Wiccan tradition developed in the 1970s

Blue Star Wicca is one of a number of Wiccan traditions, and was created in the United States in the 1970s based loosely on the Gardnerian and Alexandrian traditions.

==Origins and history==

The "Coven of the Blue Star" and the traditions was established in Philadelphia, Pennsylvania in 1975 by Frank Dufner. In 1980, on its membership application to the Covenant of the Goddess, the coven is described as practicing "Great American Nontraditional Collective Eclectic Wicca." Early hives from the original coven spread throughout the New York metropolitan area.

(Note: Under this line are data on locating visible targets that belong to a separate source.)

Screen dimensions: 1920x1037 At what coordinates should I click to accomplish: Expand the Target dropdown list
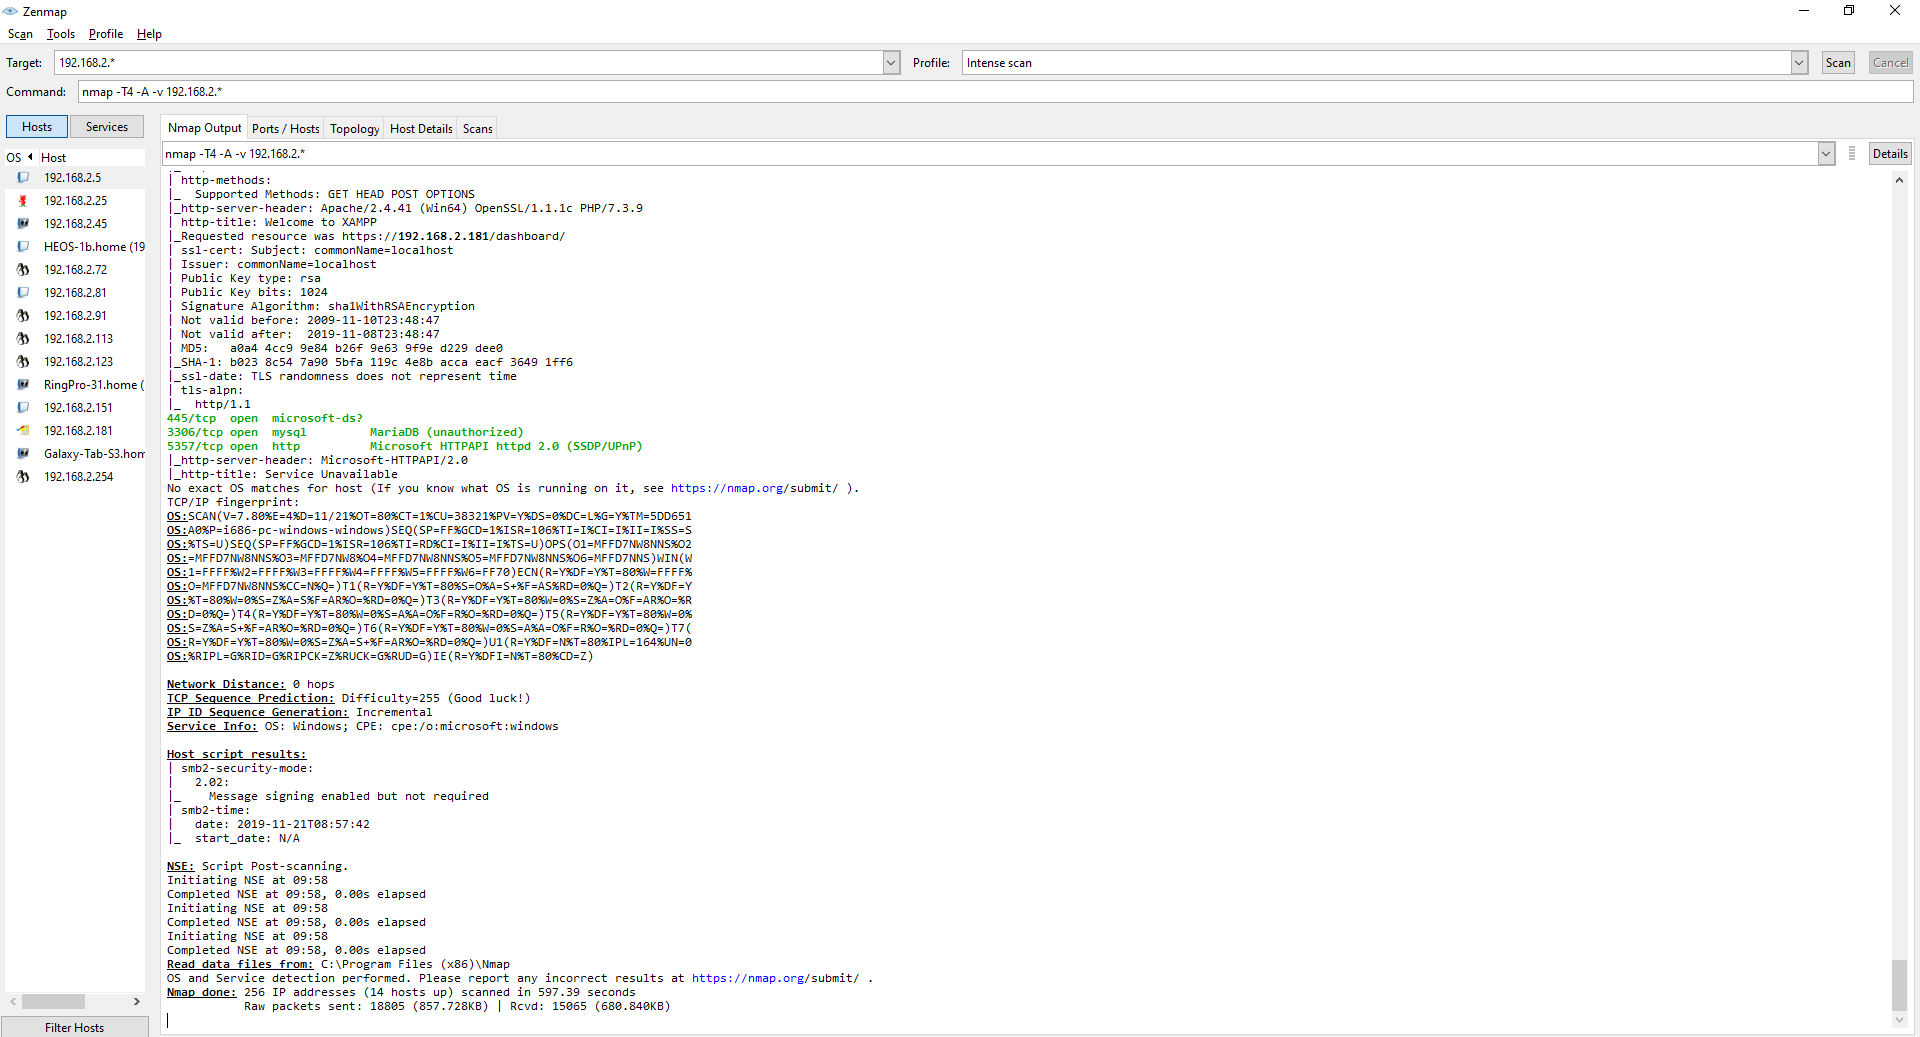891,63
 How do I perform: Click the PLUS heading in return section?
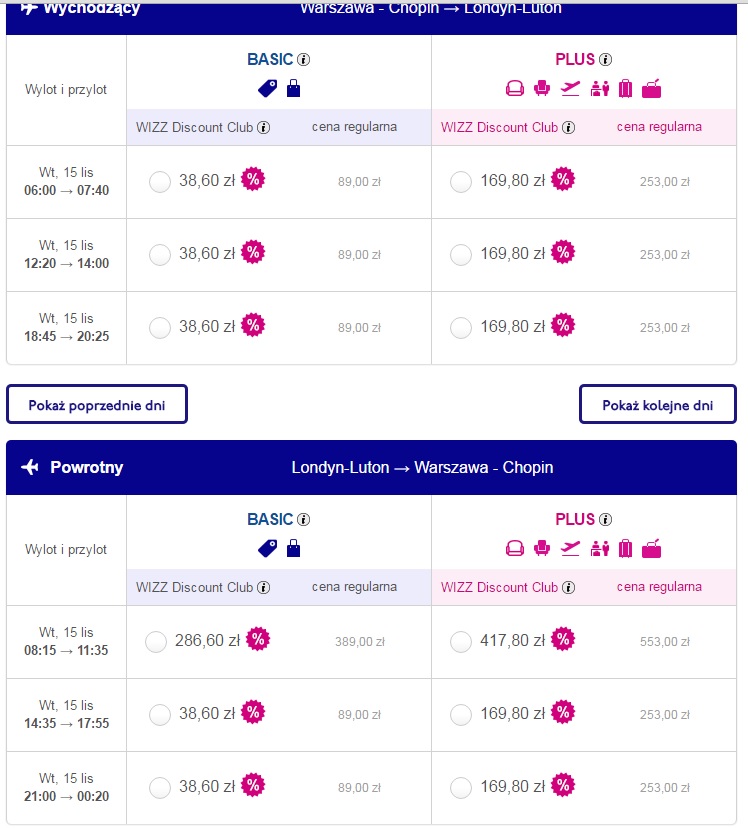575,520
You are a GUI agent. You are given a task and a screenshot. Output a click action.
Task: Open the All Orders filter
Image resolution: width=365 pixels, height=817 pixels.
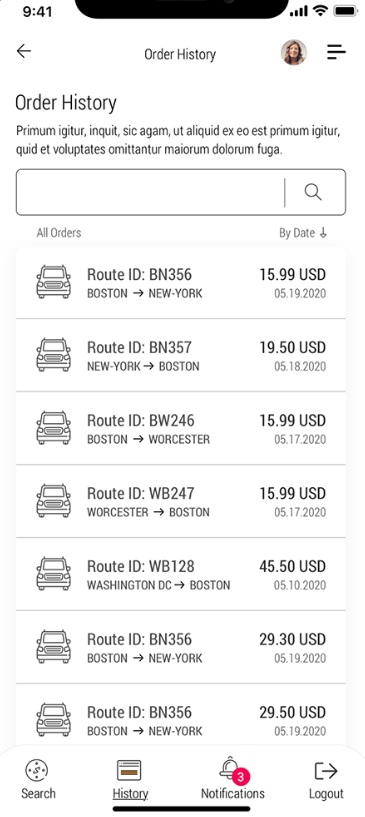click(59, 233)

Tzipora Katz joined the coven in 1977 while with Frank Dufner, and was the original high priestess. Their marriage ended in 1983 when Katz became involved with folk musician Kenny Klein and released Moon Hooves in the Sand, which contained Blue Star liturgical music. From the years 1988 through 1992, the duo toured the US, and the couple helped found new covens while on the road. In 1992, Katz (as Tzipora Klein) published Celebrating Life: Rites of Passage For All Ages through Delphi Press. Klein published The Flowering Rod: Men, Sex and Spirituality in 1993, also through Delphi Press.

==Practices==
Blue Star practitioners include music in their ritual and liturgy along with ritual feasting, the use of a septegram as a symbol rather than a pentagram, and initiatory tattooing. Blue Star and the Feri tradition are the only two large traditions of witchcraft to feature a septegram prominently in their symbolism. Blue Star rituals typically have a round altar in the centre of the circle of participants. The positioning and handling of the ritual tools on the altar is given special attention within the tradition.

The Blue Star tradition's theology allows for enough flexibility to allow polytheists, pantheists and monotheists to participate in the tradition, and rituals can involve prayer or invocation to Wiccan deities, the gods and goddesses of Pagan peoples, or deified abstractions.

==Relationship to other traditions==
Blue Star Wicca was inspired at least in part by both the Gardnerian and Alexandrian traditions, and was influenced by the American Welsh tradition and the Pagan Way series of class material.

Blue Star has been cited as an influence on traditions such as Maidenhill Wicca and Braided Wheel; the Odyssean tradition is considered a "sister" or "cousin" tradition by adherents.